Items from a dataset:
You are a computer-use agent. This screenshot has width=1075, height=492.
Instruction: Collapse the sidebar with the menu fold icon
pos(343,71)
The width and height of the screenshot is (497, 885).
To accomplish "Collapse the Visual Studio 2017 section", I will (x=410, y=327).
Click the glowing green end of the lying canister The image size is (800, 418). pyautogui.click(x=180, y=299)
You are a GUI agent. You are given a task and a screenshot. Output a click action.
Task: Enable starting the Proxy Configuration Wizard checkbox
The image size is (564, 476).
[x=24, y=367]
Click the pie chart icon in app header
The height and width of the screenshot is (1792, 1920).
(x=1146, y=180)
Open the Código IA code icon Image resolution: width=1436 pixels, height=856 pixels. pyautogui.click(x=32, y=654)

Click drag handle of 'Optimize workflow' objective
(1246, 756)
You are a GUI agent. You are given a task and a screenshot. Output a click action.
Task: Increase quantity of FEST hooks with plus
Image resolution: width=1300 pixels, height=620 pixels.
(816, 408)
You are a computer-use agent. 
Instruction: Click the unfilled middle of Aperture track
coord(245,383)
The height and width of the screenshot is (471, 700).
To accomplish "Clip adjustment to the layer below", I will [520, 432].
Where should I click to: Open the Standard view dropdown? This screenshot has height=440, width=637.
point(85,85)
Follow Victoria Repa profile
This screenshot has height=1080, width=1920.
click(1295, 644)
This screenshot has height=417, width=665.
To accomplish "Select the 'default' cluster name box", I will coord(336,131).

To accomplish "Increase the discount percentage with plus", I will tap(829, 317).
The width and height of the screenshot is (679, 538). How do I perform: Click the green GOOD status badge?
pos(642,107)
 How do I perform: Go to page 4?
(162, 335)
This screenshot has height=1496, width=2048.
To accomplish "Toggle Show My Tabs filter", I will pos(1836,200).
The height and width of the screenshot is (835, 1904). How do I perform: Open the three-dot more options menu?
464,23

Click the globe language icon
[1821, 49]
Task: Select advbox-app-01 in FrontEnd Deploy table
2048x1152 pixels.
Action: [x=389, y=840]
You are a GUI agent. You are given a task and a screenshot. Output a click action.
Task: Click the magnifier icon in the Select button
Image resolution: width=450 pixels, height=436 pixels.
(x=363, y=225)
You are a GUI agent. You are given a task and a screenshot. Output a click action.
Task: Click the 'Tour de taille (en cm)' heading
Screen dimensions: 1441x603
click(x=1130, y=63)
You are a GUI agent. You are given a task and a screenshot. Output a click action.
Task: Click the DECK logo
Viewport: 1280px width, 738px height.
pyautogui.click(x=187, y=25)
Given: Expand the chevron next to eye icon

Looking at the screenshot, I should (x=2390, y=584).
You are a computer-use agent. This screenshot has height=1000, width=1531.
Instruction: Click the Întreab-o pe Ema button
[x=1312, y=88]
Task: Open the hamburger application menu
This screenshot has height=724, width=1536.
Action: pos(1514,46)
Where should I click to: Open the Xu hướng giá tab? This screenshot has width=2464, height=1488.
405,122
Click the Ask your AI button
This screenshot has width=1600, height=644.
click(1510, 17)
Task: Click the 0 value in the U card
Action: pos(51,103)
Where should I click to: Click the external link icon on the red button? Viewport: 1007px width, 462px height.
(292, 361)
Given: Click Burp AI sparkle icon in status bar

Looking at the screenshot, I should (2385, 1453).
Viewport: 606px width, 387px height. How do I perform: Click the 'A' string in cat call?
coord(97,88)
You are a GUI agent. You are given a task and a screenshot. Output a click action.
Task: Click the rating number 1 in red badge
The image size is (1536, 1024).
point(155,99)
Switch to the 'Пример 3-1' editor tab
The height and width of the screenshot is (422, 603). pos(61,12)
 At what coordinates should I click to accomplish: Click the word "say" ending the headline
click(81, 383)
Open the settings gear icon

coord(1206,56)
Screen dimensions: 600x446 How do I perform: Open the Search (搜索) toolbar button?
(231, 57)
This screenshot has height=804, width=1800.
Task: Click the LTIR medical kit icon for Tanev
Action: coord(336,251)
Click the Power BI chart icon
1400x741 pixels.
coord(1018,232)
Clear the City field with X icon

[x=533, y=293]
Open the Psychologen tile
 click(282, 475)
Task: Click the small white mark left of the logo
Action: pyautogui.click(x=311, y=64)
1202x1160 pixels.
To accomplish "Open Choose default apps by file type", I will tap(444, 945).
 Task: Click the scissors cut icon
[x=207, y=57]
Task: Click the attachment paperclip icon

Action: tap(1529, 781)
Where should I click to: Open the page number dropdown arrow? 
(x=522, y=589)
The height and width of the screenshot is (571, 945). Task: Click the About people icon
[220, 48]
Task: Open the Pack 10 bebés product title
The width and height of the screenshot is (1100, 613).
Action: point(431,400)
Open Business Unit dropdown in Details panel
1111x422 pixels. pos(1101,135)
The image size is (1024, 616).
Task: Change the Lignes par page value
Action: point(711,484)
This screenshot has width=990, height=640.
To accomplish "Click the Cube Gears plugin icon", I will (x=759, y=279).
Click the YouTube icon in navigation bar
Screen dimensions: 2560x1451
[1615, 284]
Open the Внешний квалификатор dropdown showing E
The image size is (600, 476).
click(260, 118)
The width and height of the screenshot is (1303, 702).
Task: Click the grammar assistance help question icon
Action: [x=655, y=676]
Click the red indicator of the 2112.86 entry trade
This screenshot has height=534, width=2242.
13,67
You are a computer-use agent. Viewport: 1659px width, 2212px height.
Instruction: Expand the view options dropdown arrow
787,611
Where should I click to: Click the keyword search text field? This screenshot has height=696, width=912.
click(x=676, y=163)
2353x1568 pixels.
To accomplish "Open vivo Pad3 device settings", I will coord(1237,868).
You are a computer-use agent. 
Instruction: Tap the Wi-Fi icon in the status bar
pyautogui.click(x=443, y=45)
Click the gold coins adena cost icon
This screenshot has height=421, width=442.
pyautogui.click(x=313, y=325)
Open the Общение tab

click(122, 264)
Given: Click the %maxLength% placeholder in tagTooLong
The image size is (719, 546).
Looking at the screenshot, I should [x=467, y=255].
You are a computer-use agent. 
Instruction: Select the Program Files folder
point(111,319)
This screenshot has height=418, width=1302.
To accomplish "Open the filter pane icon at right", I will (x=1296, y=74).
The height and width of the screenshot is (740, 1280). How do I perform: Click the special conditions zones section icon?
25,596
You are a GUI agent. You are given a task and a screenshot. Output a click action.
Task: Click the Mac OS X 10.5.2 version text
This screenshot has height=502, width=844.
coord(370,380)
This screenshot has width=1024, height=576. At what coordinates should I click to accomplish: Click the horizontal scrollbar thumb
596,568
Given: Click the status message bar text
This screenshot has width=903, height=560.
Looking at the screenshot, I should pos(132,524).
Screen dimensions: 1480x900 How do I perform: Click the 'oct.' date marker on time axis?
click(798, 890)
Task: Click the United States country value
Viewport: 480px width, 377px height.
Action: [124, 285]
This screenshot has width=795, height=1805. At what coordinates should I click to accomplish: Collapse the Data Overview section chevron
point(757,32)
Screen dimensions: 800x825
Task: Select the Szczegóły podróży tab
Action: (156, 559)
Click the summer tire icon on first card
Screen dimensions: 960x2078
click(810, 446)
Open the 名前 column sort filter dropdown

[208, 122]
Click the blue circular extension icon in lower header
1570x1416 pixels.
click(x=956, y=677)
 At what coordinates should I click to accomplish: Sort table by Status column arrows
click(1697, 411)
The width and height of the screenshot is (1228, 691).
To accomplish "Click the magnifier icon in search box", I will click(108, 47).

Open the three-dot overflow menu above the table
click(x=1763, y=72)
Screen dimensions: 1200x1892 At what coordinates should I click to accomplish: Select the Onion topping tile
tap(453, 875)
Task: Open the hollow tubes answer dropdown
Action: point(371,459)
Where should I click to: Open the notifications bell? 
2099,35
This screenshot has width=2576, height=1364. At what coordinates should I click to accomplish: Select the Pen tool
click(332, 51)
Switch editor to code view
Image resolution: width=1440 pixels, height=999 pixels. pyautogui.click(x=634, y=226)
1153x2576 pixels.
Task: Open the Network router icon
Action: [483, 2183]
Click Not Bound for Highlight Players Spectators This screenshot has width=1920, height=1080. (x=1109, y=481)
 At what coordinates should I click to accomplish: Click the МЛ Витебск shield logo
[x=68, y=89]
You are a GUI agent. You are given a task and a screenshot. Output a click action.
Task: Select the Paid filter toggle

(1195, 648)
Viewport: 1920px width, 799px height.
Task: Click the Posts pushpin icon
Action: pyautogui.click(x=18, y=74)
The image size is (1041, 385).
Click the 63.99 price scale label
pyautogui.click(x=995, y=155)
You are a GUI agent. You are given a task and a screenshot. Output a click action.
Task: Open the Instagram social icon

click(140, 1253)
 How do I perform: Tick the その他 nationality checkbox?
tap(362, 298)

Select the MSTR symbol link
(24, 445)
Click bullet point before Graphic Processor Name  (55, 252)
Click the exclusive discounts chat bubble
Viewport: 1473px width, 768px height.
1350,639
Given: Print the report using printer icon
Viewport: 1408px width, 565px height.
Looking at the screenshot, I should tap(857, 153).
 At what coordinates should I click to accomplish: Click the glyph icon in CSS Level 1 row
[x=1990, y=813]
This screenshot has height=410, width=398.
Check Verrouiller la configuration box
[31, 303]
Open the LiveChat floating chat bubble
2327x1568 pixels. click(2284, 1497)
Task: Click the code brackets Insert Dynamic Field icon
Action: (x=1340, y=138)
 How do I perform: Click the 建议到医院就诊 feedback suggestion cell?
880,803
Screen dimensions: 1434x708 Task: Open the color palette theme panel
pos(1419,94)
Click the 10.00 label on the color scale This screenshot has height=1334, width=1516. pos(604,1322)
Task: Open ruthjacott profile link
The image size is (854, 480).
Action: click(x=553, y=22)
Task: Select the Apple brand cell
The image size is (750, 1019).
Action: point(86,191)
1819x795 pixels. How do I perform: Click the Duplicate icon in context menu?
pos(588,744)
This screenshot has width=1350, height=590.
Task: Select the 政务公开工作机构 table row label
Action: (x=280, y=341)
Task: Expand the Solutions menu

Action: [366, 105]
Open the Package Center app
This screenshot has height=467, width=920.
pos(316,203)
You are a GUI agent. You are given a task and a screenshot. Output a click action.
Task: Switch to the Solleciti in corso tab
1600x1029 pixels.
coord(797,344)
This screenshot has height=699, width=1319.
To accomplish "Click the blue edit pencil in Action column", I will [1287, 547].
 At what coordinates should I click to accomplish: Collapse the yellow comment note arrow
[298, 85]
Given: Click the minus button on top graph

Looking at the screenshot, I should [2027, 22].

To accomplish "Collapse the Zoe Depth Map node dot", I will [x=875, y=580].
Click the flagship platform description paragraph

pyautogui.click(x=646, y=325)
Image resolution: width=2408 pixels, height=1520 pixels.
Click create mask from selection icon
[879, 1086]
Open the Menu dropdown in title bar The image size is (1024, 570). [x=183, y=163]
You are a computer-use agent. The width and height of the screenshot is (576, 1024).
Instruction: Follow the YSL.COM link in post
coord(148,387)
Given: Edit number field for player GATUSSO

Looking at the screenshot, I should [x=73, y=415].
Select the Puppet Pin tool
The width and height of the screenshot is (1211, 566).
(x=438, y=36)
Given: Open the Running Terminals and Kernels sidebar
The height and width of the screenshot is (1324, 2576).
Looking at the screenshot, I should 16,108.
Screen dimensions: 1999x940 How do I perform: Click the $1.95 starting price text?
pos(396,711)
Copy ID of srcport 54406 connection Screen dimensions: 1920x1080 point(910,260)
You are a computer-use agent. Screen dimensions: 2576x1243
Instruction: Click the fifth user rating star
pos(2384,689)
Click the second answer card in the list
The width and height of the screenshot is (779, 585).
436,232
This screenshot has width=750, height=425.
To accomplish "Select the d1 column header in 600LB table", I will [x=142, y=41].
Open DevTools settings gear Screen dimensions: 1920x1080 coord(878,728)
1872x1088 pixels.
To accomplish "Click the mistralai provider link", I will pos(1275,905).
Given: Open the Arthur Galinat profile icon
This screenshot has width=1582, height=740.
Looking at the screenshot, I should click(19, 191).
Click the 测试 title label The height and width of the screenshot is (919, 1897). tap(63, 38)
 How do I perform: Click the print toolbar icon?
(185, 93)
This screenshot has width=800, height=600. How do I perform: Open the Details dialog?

Exercise details
Rewrite the data as a JSON list of strings with one string per line and blank lines omitted, starting at the line containing "Open the Menu" and ending at the line containing "Copy ID of srcport", both included.

Reply to the exercise
[
  "Open the Menu dropdown in title bar The image size is (1024, 570). [x=183, y=163]",
  "You are a computer-use agent. The width and height of the screenshot is (576, 1024).",
  "Instruction: Follow the YSL.COM link in post",
  "coord(148,387)",
  "Given: Edit number field for player GATUSSO",
  "Looking at the screenshot, I should [x=73, y=415].",
  "Select the Puppet Pin tool",
  "The width and height of the screenshot is (1211, 566).",
  "(x=438, y=36)",
  "Given: Open the Running Terminals and Kernels sidebar",
  "The height and width of the screenshot is (1324, 2576).",
  "Looking at the screenshot, I should 16,108.",
  "Screen dimensions: 1999x940 How do I perform: Click the $1.95 starting price text?",
  "pos(396,711)",
  "Copy ID of srcport 54406 connection Screen dimensions: 1920x1080 point(910,260)"
]